Mas nós já estamos trabalhando junto à Anvisa para a liberação da medicação para essas famílias, de forma gratuita, pelo SUS, porque o medicamento é caro, o que existe hoje. Nós já estamos trabalhando. Porque você pode ter o canabidiol feito de forma sintética. Isso já está sendo feito, já está sendo produzido. Você não precisa liberar plantação de maconha. Até porque a Polícia Federal já se manifestou contrária, dizendo que ela não tem condições de fiscalizar. Quando a própria polícia diz que não tem condição de fiscalizar… Olha o tamanho desse país, de dimensão continental. É óbvio que não vai ter condição de fiscalizar mesmo. E aí nós vamos abrir a porta ao tráfico.
O que querem, na verdade, é tornar o Brasil um grande exportador de droga. Essa intenção que está por trás dessa pauta bonita de ajudar as famílias. Eu também quero ajudar essas famílias, tenho trabalhado por isso. Já tive reuniões no Ministério da Saúde, já falei com a Anvisa, e essa pauta já está caminhando. Não precisamos liberar plantio de maconha para ajudar essas famílias.”

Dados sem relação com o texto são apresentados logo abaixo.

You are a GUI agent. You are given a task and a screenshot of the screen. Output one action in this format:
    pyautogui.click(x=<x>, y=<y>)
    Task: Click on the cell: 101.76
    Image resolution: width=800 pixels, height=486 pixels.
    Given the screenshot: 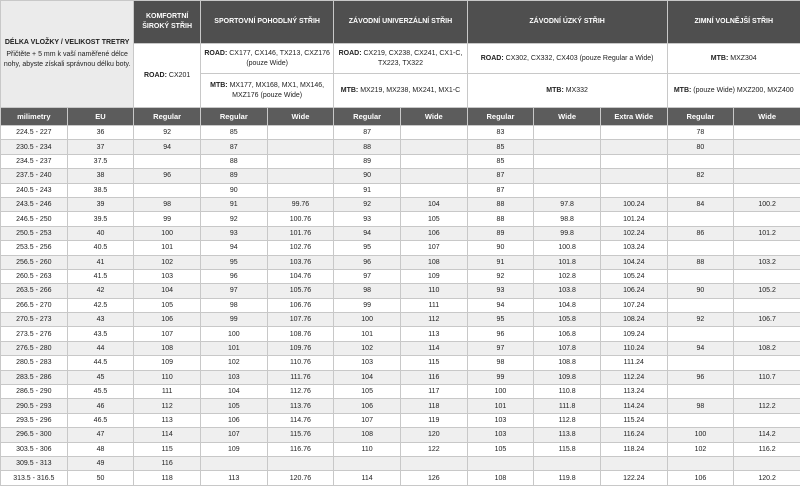 What is the action you would take?
    pyautogui.click(x=300, y=234)
    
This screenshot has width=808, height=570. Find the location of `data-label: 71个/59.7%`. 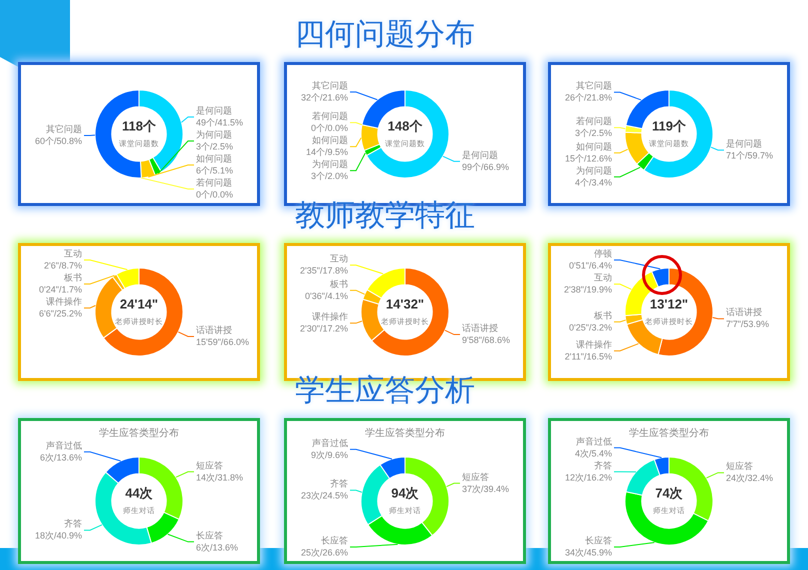

data-label: 71个/59.7% is located at coordinates (750, 156).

O que será mais importante: barrar projetos contrários ou pautar projetos favoráveis às pautas conservadoras?
Bia Kicis: “São duas coisas muito importantes. Uma aparece, outra não. Quando a gente evita que uma lei que pode ser desastrosa para os conservadores siga em frente, ninguém nem fica sabendo. Mas eu tenho que saber dosar isso com o meu compromisso, que eu vou cumprir, de atender a todos os partidos. E a outra coisa é o que vai aparecer para o público: aquilo que a gente conseguir pautar. Evidentemente que eu pretendo fazer as duas coisas.”